→ **TEXTE FOURNI**:

· · · · · · ·

Si mon déménagement de Paris à Sète de l’été va rendre ma fréquentation du stade londonien de Selhurst Park moins intense, elle va me permettre d’aller plus souvent à Barcelone pour aller voir des rencontres de mon équipe de Liga préférée, l’Espanyol, formation que je suis depuis 20 ans. Pour mon grand retour dans l’antre du RCDE, j’en profite pour vous proposer une visite du lieu richement illustrée.
De Sarria à Cornella.
Suite à la vente du stade de Sarria et la réinstallation dans le stade olympique de Montjuic les critiques sont rapidement montées de la part des socios sur l’aspect froid de la nouvelle implantation, aux antipodes de l’ambiance qui existait à Sarria. Les arguments et la situation achevèrent de convaincre les propriétaires du club de la nécessité de construire un nouveau stade, plus adapté à la pratique du football. C’est ainsi que naquit le projet de la construction du stade de Cornella – El Prat dans la banlieu ouest de Barcelone. Le stade fût construit dans le cadre d’une opération plus importante de réaménagement de la zone comprenant notamment d’autres équipements sportifs (piscine, gymnase) et un centre commercial.
Si le stade est une réussite architecturale, il demeure économiquement une opération lourde pour le club, qui est fortement endetté depuis cette époque.
L’activité sociale autour des clubs.
A mon sens, ce qui constitue l’une des différences majeures entre les deux championnats majeurs au niveau de la planète que sont les championnats anglais et espagnols et les autres, c’est la dimension sociale qui existe autour du football. L’Angleterre n’est pas l’Espagne et cette dimension se manifeste de façon différente dans les deux pays. Pour l’Angleterre, je ne l’évoquerai pas dans cet article et vous invite à lire mes « soir de match » des rencontres de Crystal Palace.
Pour l’Espagne, la pierre angulaire de cette dimension sociale est le système des peñas. Les peñas sont des regroupements de supporters dans une dimension conviviale avec généralement un lieu de rencontre (qui peut être un bar bien souvent) et autour duquel s’organise des activités sociales. La première d’entre elle est, bien entendu, le fait d’aller assister aux rencontres du club supporté. Mais ces activités peuvent être étendues comme l’organisation de repas, sorties…
Cela fait que suivre un club de football en Espagne n’a pas une dimension isolante, mais au contraire permet d’entretenir et développer son réseau de relations. Ceci fait que les clubs peuvent avoir des peñas partout sur la planète.
Pour pouvoir créer une peña, qui sera reconnue officiellement par le club, elle doit juridiquement être constituée d’un nombre minimal de socios. Celui lui permettra d’accéder à un certain nombre de services du club (pour des déplacements, ou des évènements particuliers) et d’être entendue par la direction du club dans un cadre intitutionnalisé.

· · · · · · ·

→ **DONNÉES FOURNIES**:
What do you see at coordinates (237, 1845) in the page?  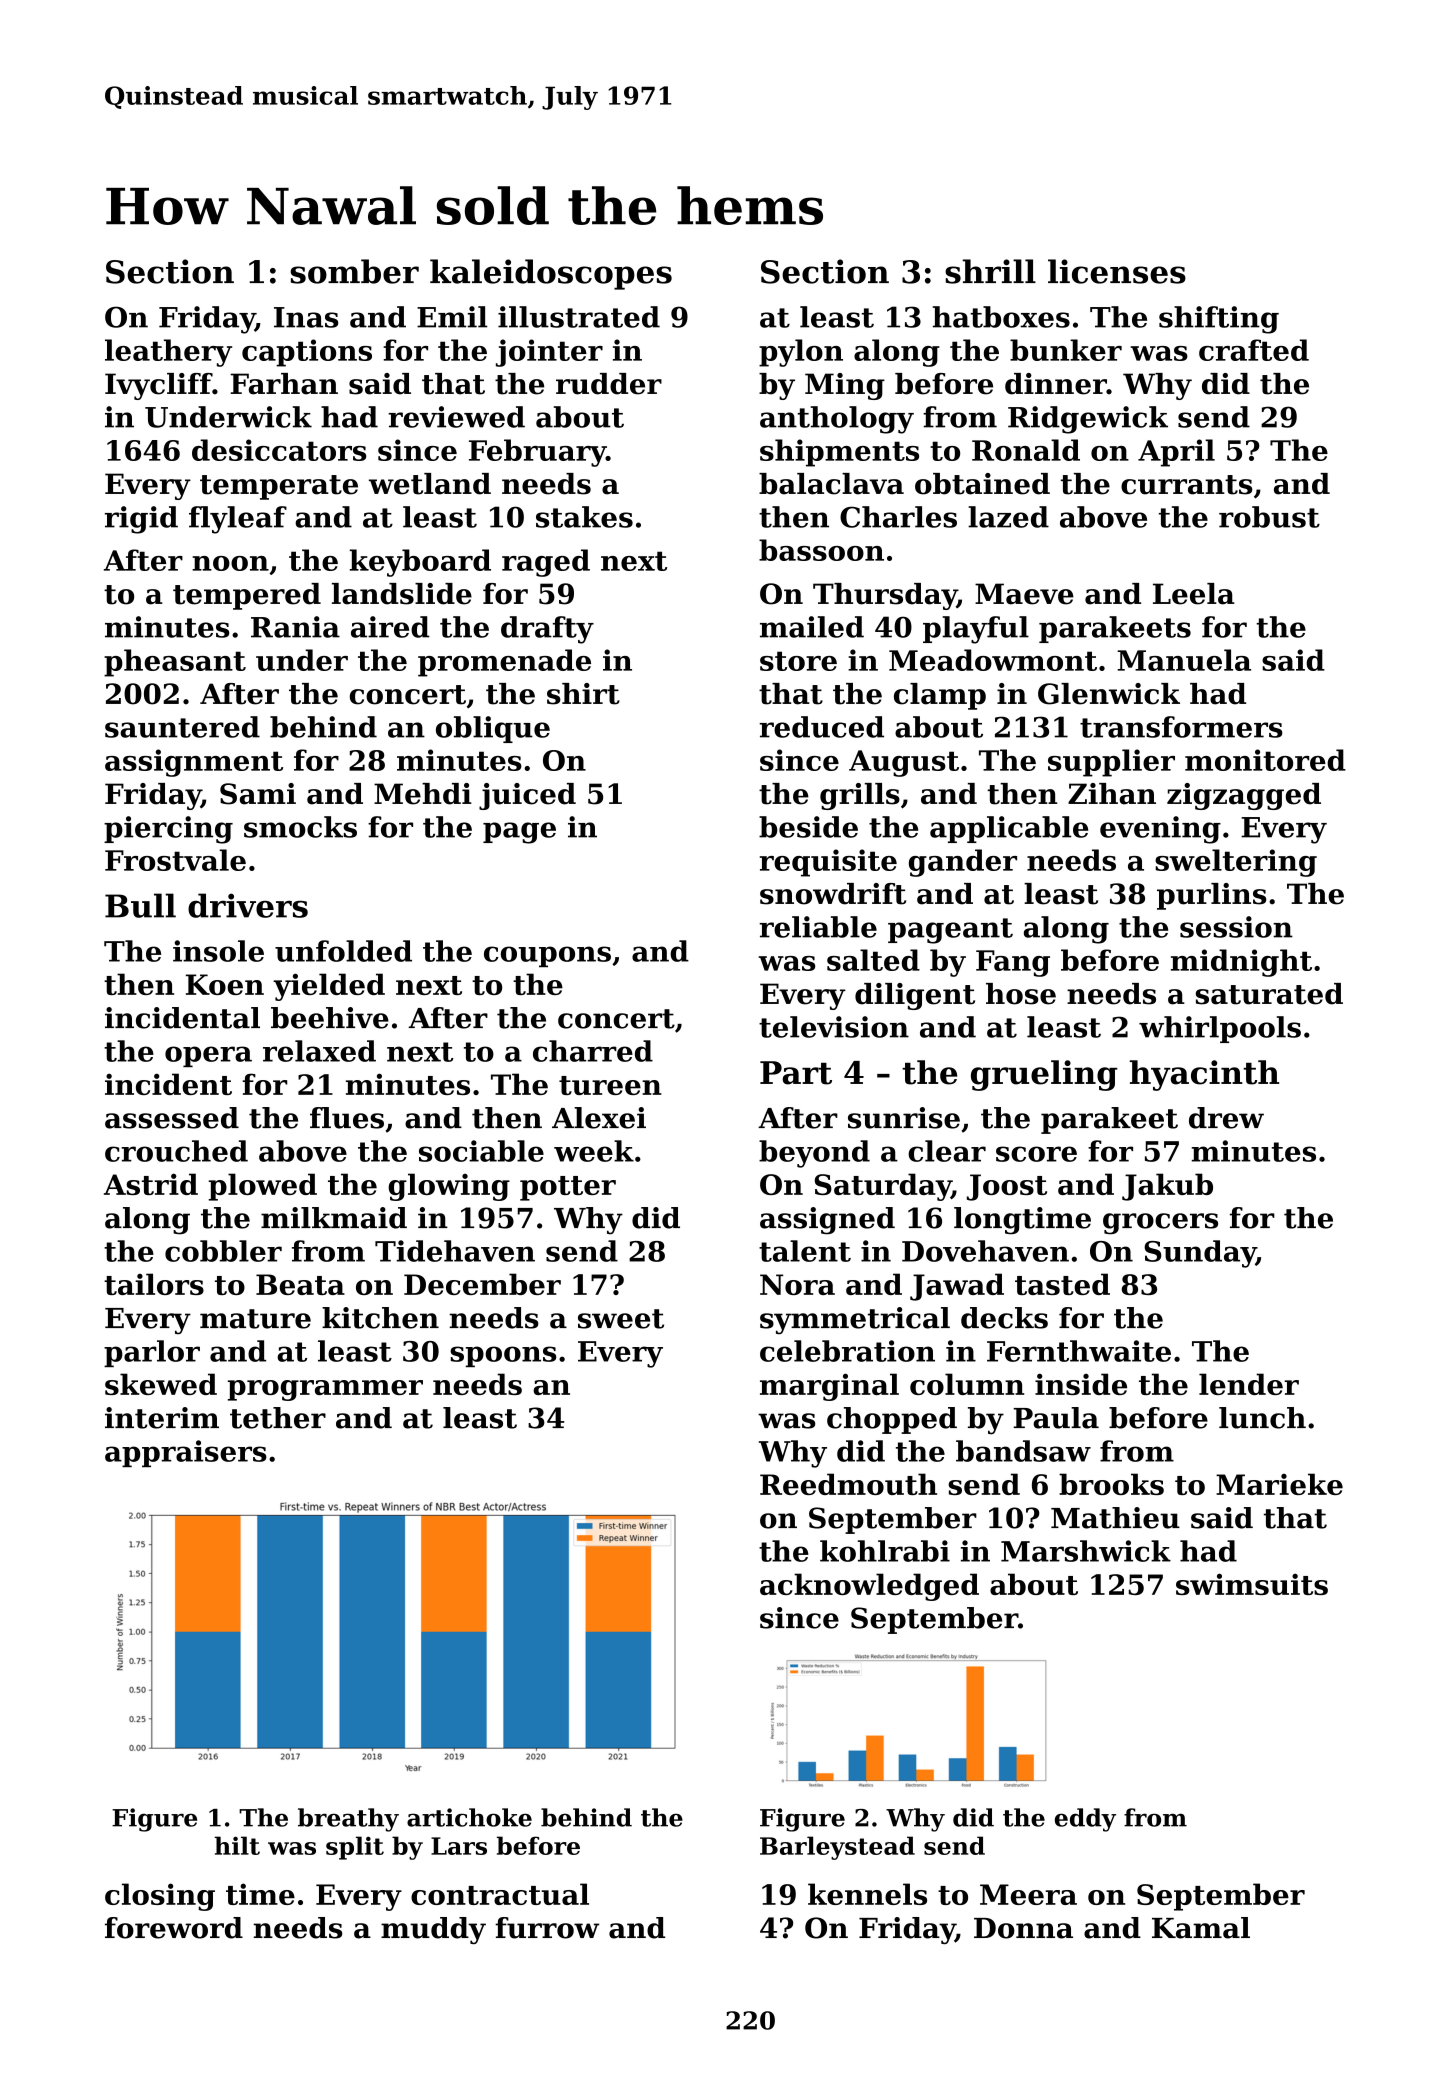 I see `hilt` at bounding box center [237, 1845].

· · · · · · ·

→ **EXERCICE PROPOSÉ 1**:
Résumez en deux phrases le texte sur le stade de l'Espanyol et ses peñas.
→ **EXERCICE PROPOSÉ 2**:
Donnez la suite du texte sur le stade de l'Espanyol et ses peñas, à partir de sa dernière phrase.

→ **RÉPONSE FINALE 1**:
Après la vente du stade de Sarria et le passage au stade olympique de Montjuic, jugé froid par les socios, le club a fait construire le stade de Cornella – El Prat, une réussite architecturale qui l'a cependant lourdement endetté. En Espagne, la vie sociale autour du football repose sur les peñas, des groupes de supporters qui se retrouvent dans un lieu commun, vont ensemble aux matchs, organisent d'autres sorties et peuvent être reconnus officiellement par le club s'ils réunissent un nombre minimal de socios.

→ **RÉPONSE FINALE 2**:
Enfin, le nom d’une peña est assez libre, pouvant faire référence à l’entité géographique de la peña (nom du quartier ou de la ville), d’un joueur ou d’une figure du club.
Mais l’écosystème autour des clubs ne se limite pas à cela, en général, il est constitué par la présence de médias dédiés à ceux-ci.
Le RCD Espanyol qui est l’un des grands clubs historique de Liga ne fait pas exception. Ainsi, autour du club existent des émissions de radio dédiées, des sites internet et même un quotidien (le journal La Grada) qui paraît les jours et les lendemains de match ! Cet éco système permet aux supporters de suivre de près l’actualité de leur club sans forcément par le traitement assez généraliste fait par les grands médias nationaux.
A ce niveau, je recommande l’écoute de l’émission « tiempo de Espanyol » où l’animateur Javier de Haro est un véritable expert du club, puisqu’il suit les pericos (nom donné aux joueurs de l’Espanyol, les péruches) au jour le jour depuis 20 ans, y compris lors des stages de préparation à l’étranger de début de saison !
Le contrat de nommage avec Power 8.
Toujours à la recherche de financement, suite à sa situation financière difficile, l’Espanyol avait conclu un très intéressant contrat de nommage de son stage avec la firme chinoise Power 8. Ce contrat d’un montant de 5 millions d’euros par an sur 5 ans représentait une manne non négligeable. C’est ainsi que le club fût rhabillé aux couleurs de cette firme qui devenait, en parallèle, le sponsor maillot du club.
Malheureusement pour l’Espanyol, pour des raisons peu explicites, ce sponsor décida de mettre fin de façon anticipée au contrat, ainsi le stade qui s’appelait Power 8 stadium depuis près de deux saisons, redeviendra le stade de « Cornella – El Prat » à partir du 1er janvier prochain.
Le drame du décès Daniel Jarque.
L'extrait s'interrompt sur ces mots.